● Exercise brief
I'd like every record given again exactly, please.

====

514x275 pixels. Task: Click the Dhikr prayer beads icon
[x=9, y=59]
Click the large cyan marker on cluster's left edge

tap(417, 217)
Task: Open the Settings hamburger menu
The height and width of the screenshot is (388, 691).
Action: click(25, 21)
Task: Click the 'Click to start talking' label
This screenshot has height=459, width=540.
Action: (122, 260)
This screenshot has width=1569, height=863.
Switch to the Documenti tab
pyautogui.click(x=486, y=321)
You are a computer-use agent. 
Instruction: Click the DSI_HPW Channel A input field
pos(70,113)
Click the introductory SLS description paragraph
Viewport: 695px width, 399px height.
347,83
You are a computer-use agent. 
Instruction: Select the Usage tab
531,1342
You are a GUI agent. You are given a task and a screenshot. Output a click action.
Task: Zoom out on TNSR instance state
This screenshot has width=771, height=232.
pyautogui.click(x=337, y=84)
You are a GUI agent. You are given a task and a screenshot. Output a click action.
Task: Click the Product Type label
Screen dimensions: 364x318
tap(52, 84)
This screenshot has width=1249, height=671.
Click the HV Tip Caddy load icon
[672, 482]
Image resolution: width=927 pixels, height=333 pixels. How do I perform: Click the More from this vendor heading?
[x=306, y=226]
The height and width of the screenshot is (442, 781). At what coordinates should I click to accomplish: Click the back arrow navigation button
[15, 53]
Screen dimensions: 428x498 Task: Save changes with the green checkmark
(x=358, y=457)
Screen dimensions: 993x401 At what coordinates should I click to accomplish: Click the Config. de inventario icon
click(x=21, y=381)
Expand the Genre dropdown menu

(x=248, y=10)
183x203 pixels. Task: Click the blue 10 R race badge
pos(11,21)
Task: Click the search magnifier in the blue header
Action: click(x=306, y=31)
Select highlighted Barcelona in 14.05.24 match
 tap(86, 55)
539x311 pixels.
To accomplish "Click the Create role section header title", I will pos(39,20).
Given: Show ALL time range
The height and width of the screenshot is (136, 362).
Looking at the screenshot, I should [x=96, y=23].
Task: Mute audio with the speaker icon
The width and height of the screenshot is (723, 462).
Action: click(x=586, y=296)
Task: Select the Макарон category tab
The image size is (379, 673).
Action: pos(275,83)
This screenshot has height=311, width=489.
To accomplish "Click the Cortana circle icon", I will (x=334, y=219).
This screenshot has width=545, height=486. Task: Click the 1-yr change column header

====

● Expected output
514x275 pixels. Task: Click the Dhikr prayer beads icon
[x=9, y=59]
Click the large cyan marker on cluster's left edge

tap(417, 217)
Task: Open the Settings hamburger menu
The height and width of the screenshot is (388, 691).
Action: click(25, 21)
Task: Click the 'Click to start talking' label
This screenshot has height=459, width=540.
Action: (122, 260)
This screenshot has width=1569, height=863.
Switch to the Documenti tab
pyautogui.click(x=486, y=321)
You are a computer-use agent. 
Instruction: Click the DSI_HPW Channel A input field
pos(70,113)
Click the introductory SLS description paragraph
Viewport: 695px width, 399px height.
347,83
You are a computer-use agent. 
Instruction: Select the Usage tab
531,1342
You are a GUI agent. You are given a task and a screenshot. Output a click action.
Task: Zoom out on TNSR instance state
This screenshot has width=771, height=232.
pyautogui.click(x=337, y=84)
You are a GUI agent. You are given a task and a screenshot. Output a click action.
Task: Click the Product Type label
Screen dimensions: 364x318
tap(52, 84)
This screenshot has width=1249, height=671.
Click the HV Tip Caddy load icon
[672, 482]
Image resolution: width=927 pixels, height=333 pixels. How do I perform: Click the More from this vendor heading?
[x=306, y=226]
The height and width of the screenshot is (442, 781). At what coordinates should I click to accomplish: Click the back arrow navigation button
[15, 53]
Screen dimensions: 428x498 Task: Save changes with the green checkmark
(x=358, y=457)
Screen dimensions: 993x401 At what coordinates should I click to accomplish: Click the Config. de inventario icon
click(x=21, y=381)
Expand the Genre dropdown menu

(x=248, y=10)
183x203 pixels. Task: Click the blue 10 R race badge
pos(11,21)
Task: Click the search magnifier in the blue header
Action: click(x=306, y=31)
Select highlighted Barcelona in 14.05.24 match
 tap(86, 55)
539x311 pixels.
To accomplish "Click the Create role section header title", I will pos(39,20).
Given: Show ALL time range
The height and width of the screenshot is (136, 362).
Looking at the screenshot, I should [x=96, y=23].
Task: Mute audio with the speaker icon
The width and height of the screenshot is (723, 462).
Action: click(x=586, y=296)
Task: Select the Макарон category tab
The image size is (379, 673).
Action: pos(275,83)
This screenshot has height=311, width=489.
To accomplish "Click the Cortana circle icon", I will (x=334, y=219).
This screenshot has width=545, height=486. Task: Click the 1-yr change column header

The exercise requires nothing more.